Così si potrebbe immaginare la superficie di Titano: fiumi, montagne e laghi. | ESA/NASA AZOTO, METANO ED ENERGIA. Nell'alta atmosfera di Titano, l'azoto e il metano sono esposti all'azione della luce solare e alle particelle molto energetiche della magnetosfera di Saturno. Queste fonti di energia portano a far sì che si sviluppino reazioni chimiche tra l'azoto, l'idrogeno e il carbonio (carbonio e idrogeno sono le molecole che formano il metano, CH4), le quali portano alla formazione di composti prebiotici più complessi. Le molecole che si formano, essendo pesanti, tendono a scendere verso le zone inferiori dell'atmosfera e creano un denso aerosol organico che a volte raggiunge la superficie stessa di Titano.
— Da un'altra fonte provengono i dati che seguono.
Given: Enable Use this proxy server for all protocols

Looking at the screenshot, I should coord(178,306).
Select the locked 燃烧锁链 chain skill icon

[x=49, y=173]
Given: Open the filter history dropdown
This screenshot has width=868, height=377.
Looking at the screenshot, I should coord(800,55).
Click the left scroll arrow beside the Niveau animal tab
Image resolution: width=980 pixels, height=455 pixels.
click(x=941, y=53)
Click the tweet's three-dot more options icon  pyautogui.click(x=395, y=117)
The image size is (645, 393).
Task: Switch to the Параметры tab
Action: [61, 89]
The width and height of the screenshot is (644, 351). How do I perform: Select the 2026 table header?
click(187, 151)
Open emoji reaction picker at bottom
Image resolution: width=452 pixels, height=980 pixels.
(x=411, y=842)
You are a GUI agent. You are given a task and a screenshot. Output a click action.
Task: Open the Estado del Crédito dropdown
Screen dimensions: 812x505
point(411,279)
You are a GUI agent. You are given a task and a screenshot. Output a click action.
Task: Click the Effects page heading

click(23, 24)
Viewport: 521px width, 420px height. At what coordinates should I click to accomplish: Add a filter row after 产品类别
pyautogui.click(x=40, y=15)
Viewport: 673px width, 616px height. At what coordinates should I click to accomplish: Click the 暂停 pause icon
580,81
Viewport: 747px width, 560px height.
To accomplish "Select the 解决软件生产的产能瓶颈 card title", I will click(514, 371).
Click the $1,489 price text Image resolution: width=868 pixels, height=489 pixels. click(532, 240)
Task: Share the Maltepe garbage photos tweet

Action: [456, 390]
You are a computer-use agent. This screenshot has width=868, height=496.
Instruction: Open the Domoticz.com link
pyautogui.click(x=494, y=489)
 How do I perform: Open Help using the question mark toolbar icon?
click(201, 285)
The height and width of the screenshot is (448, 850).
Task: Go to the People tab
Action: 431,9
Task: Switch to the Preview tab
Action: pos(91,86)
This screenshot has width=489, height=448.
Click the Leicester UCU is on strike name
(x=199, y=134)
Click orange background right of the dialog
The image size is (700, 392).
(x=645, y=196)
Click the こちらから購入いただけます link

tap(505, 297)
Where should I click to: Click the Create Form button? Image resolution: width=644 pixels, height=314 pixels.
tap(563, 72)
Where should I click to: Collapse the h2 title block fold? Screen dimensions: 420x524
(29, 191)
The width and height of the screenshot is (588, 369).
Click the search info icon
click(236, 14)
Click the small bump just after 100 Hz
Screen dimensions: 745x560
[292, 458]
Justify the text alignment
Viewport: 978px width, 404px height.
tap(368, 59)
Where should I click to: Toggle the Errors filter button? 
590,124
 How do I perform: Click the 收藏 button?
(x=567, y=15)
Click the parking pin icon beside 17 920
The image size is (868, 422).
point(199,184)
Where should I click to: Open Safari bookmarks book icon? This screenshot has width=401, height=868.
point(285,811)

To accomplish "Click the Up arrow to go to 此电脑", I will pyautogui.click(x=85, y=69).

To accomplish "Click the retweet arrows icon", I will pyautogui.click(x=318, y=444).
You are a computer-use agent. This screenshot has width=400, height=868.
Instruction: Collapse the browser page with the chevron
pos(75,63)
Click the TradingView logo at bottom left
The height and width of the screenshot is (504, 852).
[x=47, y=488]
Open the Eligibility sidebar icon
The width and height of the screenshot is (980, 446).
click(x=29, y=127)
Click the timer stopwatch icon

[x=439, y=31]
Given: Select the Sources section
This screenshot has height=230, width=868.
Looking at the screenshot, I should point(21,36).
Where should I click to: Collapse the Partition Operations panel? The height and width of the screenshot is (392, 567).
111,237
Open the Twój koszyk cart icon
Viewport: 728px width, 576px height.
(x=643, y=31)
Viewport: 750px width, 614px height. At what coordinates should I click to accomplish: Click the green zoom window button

I processi chimici che avvengono nell'atmosfera di Titano. Sono complessi e portano alle molecole base per la vita. | ESA/NASA (BIGNAMI) ALLA CARICA. Il processo della formazione delle molecole che vi abbiamo raccontato finora, però, è molto complesso e difficile da capire. Ora la sonda Cassini ha scoperto, sorprendentemente, l'esistenza di molecole con carica negativa (ossia con un surplus di elettroni) all'interno dell'aerosol. La sorpresa sta nel fatto che gli scienziati non si aspettavano di trovarle perché le molecole con cariche negative - chiamate anioni - sono fortemente reattive e quindi non dovrebbero resistere a lungo nell'atmosfera, ma reagire immediatamente con altre molecole ad originare nuove sostanze. Se sono state osservate e rilevate significa che sono molto, ma molto abbondanti. IL FORNO È NELL'AEROSOL. Nello studio appena pubblicato su Astrophysical Journal Letters, un gruppo di ricercatori ha identificato alcune molecole caricate negativamente note come "anioni di catene carboniose", che stando a quanto noto finora, sono alla base di molecole molto più complesse che, sulla Terra, devono aver reagito con altre sostanze ancora per dare origine alle prime forme di vita. È interessante il fatto che le catene di carbonio diminuiscono vicino alla superficie della luna, mentre nell'aerosol sono molto abbondanti a significare che è nell'aerosol la fornace di molecole organiche più grandi. In altre parole si può affermare che è al suo interno dove il mix tra gli atomi di azoto, carbonio e idrogeno, sottoposti a forti dosi di energia, si uniscono a formare molecole molto complesse.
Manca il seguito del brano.